**What you need to do**
Word for word, restate every record.

═══ Data supplied ═══

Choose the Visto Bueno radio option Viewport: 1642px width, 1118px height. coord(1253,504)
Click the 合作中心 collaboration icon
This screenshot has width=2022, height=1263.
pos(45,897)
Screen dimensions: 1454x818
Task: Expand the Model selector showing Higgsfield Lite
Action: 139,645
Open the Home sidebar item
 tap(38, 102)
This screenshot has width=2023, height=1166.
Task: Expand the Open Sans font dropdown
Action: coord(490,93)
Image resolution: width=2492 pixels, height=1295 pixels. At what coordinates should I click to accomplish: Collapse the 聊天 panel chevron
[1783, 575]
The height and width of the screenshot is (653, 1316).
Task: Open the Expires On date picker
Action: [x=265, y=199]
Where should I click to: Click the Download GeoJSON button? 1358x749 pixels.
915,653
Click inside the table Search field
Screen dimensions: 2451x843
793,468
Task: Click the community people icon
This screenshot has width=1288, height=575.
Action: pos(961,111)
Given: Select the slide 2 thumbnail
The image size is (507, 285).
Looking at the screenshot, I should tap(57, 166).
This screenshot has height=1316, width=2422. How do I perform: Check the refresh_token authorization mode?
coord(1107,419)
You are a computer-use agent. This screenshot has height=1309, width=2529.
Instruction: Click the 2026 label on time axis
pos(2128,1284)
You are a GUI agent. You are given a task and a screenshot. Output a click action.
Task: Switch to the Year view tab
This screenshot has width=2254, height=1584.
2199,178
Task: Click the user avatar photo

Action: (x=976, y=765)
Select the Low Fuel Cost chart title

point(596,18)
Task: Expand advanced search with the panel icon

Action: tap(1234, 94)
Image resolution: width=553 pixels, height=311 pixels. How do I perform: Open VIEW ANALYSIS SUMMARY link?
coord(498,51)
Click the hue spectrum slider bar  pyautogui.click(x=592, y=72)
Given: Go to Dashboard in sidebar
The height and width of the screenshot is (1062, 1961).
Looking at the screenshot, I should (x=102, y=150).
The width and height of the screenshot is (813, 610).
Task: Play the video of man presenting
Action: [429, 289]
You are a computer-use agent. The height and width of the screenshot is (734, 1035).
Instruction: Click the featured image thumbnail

═══

**Expected answer**
Choose the Visto Bueno radio option Viewport: 1642px width, 1118px height. coord(1253,504)
Click the 合作中心 collaboration icon
This screenshot has width=2022, height=1263.
pos(45,897)
Screen dimensions: 1454x818
Task: Expand the Model selector showing Higgsfield Lite
Action: 139,645
Open the Home sidebar item
 tap(38, 102)
This screenshot has width=2023, height=1166.
Task: Expand the Open Sans font dropdown
Action: coord(490,93)
Image resolution: width=2492 pixels, height=1295 pixels. At what coordinates should I click to accomplish: Collapse the 聊天 panel chevron
[1783, 575]
The height and width of the screenshot is (653, 1316).
Task: Open the Expires On date picker
Action: [x=265, y=199]
Where should I click to: Click the Download GeoJSON button? 1358x749 pixels.
915,653
Click inside the table Search field
Screen dimensions: 2451x843
793,468
Task: Click the community people icon
This screenshot has width=1288, height=575.
Action: pos(961,111)
Given: Select the slide 2 thumbnail
The image size is (507, 285).
Looking at the screenshot, I should tap(57, 166).
This screenshot has height=1316, width=2422. How do I perform: Check the refresh_token authorization mode?
coord(1107,419)
You are a computer-use agent. This screenshot has height=1309, width=2529.
Instruction: Click the 2026 label on time axis
pos(2128,1284)
You are a GUI agent. You are given a task and a screenshot. Output a click action.
Task: Switch to the Year view tab
This screenshot has width=2254, height=1584.
2199,178
Task: Click the user avatar photo

Action: (x=976, y=765)
Select the Low Fuel Cost chart title

point(596,18)
Task: Expand advanced search with the panel icon

Action: tap(1234, 94)
Image resolution: width=553 pixels, height=311 pixels. How do I perform: Open VIEW ANALYSIS SUMMARY link?
coord(498,51)
Click the hue spectrum slider bar  pyautogui.click(x=592, y=72)
Given: Go to Dashboard in sidebar
The height and width of the screenshot is (1062, 1961).
Looking at the screenshot, I should (x=102, y=150).
The width and height of the screenshot is (813, 610).
Task: Play the video of man presenting
Action: [429, 289]
You are a computer-use agent. The height and width of the screenshot is (734, 1035).
Instruction: Click the featured image thumbnail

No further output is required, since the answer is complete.